Task directions: When you reach the records, transcribe each one exactly.

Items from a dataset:
>>
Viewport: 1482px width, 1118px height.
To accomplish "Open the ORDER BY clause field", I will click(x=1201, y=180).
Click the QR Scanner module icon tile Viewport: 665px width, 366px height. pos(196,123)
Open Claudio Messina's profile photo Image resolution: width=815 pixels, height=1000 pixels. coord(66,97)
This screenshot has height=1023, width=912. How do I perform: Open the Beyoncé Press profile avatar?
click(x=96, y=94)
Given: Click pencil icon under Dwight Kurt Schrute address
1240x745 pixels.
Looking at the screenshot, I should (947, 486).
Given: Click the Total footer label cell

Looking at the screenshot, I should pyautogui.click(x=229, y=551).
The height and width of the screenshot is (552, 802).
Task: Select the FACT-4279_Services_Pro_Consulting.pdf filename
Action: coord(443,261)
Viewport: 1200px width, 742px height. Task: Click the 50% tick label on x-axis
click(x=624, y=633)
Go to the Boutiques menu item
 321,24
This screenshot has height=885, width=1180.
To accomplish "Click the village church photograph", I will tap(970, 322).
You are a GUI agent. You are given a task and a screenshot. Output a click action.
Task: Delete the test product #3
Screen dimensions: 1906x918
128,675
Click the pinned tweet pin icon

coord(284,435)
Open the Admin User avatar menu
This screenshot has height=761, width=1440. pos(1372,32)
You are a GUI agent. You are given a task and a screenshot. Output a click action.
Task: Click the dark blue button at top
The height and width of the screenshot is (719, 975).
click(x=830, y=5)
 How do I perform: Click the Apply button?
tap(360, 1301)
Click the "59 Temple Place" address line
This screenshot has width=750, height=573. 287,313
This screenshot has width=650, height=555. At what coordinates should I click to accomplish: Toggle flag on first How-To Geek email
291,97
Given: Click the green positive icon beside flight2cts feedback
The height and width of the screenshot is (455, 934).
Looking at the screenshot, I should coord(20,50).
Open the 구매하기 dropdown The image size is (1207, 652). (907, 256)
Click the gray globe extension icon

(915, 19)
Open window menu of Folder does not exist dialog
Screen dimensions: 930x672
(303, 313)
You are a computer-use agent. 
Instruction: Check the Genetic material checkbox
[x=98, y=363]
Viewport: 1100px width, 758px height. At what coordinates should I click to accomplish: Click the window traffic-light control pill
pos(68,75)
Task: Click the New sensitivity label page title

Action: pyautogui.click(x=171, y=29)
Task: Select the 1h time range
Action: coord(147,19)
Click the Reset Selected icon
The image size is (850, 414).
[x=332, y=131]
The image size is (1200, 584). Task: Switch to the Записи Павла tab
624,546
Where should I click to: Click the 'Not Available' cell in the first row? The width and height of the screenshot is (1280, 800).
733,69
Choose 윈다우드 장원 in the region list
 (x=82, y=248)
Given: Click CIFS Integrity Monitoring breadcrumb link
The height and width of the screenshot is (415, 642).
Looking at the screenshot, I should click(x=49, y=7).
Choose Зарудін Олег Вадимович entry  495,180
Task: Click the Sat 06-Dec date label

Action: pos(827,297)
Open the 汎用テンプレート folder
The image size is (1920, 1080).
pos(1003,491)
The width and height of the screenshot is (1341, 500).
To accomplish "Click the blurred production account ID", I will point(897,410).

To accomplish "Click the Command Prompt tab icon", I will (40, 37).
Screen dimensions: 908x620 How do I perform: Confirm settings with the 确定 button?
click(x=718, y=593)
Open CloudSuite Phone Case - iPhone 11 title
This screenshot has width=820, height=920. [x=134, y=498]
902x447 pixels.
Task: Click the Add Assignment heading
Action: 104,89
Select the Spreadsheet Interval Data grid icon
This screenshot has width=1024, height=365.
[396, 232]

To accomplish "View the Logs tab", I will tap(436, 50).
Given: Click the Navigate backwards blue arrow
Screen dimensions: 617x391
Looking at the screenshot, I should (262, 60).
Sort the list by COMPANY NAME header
<<
Expected answer:
Viewport: 1482px width, 1118px height.
To accomplish "Open the ORDER BY clause field", I will click(x=1201, y=180).
Click the QR Scanner module icon tile Viewport: 665px width, 366px height. pos(196,123)
Open Claudio Messina's profile photo Image resolution: width=815 pixels, height=1000 pixels. coord(66,97)
This screenshot has height=1023, width=912. How do I perform: Open the Beyoncé Press profile avatar?
click(x=96, y=94)
Given: Click pencil icon under Dwight Kurt Schrute address
1240x745 pixels.
Looking at the screenshot, I should (947, 486).
Given: Click the Total footer label cell

Looking at the screenshot, I should pyautogui.click(x=229, y=551).
The height and width of the screenshot is (552, 802).
Task: Select the FACT-4279_Services_Pro_Consulting.pdf filename
Action: coord(443,261)
Viewport: 1200px width, 742px height. Task: Click the 50% tick label on x-axis
click(x=624, y=633)
Go to the Boutiques menu item
 321,24
This screenshot has height=885, width=1180.
To accomplish "Click the village church photograph", I will tap(970, 322).
You are a GUI agent. You are given a task and a screenshot. Output a click action.
Task: Delete the test product #3
Screen dimensions: 1906x918
128,675
Click the pinned tweet pin icon

coord(284,435)
Open the Admin User avatar menu
This screenshot has height=761, width=1440. pos(1372,32)
You are a GUI agent. You are given a task and a screenshot. Output a click action.
Task: Click the dark blue button at top
The height and width of the screenshot is (719, 975).
click(x=830, y=5)
 How do I perform: Click the Apply button?
tap(360, 1301)
Click the "59 Temple Place" address line
This screenshot has width=750, height=573. 287,313
This screenshot has width=650, height=555. At what coordinates should I click to accomplish: Toggle flag on first How-To Geek email
291,97
Given: Click the green positive icon beside flight2cts feedback
The height and width of the screenshot is (455, 934).
Looking at the screenshot, I should coord(20,50).
Open the 구매하기 dropdown The image size is (1207, 652). (907, 256)
Click the gray globe extension icon

(915, 19)
Open window menu of Folder does not exist dialog
Screen dimensions: 930x672
(303, 313)
You are a computer-use agent. 
Instruction: Check the Genetic material checkbox
[x=98, y=363]
Viewport: 1100px width, 758px height. At what coordinates should I click to accomplish: Click the window traffic-light control pill
pos(68,75)
Task: Click the New sensitivity label page title

Action: pyautogui.click(x=171, y=29)
Task: Select the 1h time range
Action: coord(147,19)
Click the Reset Selected icon
The image size is (850, 414).
[x=332, y=131]
The image size is (1200, 584). Task: Switch to the Записи Павла tab
624,546
Where should I click to: Click the 'Not Available' cell in the first row? The width and height of the screenshot is (1280, 800).
733,69
Choose 윈다우드 장원 in the region list
 (x=82, y=248)
Given: Click CIFS Integrity Monitoring breadcrumb link
The height and width of the screenshot is (415, 642).
Looking at the screenshot, I should click(x=49, y=7).
Choose Зарудін Олег Вадимович entry  495,180
Task: Click the Sat 06-Dec date label

Action: pos(827,297)
Open the 汎用テンプレート folder
The image size is (1920, 1080).
pos(1003,491)
The width and height of the screenshot is (1341, 500).
To accomplish "Click the blurred production account ID", I will point(897,410).

To accomplish "Click the Command Prompt tab icon", I will (40, 37).
Screen dimensions: 908x620 How do I perform: Confirm settings with the 确定 button?
click(x=718, y=593)
Open CloudSuite Phone Case - iPhone 11 title
This screenshot has width=820, height=920. [x=134, y=498]
902x447 pixels.
Task: Click the Add Assignment heading
Action: 104,89
Select the Spreadsheet Interval Data grid icon
This screenshot has width=1024, height=365.
[396, 232]

To accomplish "View the Logs tab", I will tap(436, 50).
Given: Click the Navigate backwards blue arrow
Screen dimensions: 617x391
Looking at the screenshot, I should (262, 60).
Sort the list by COMPANY NAME header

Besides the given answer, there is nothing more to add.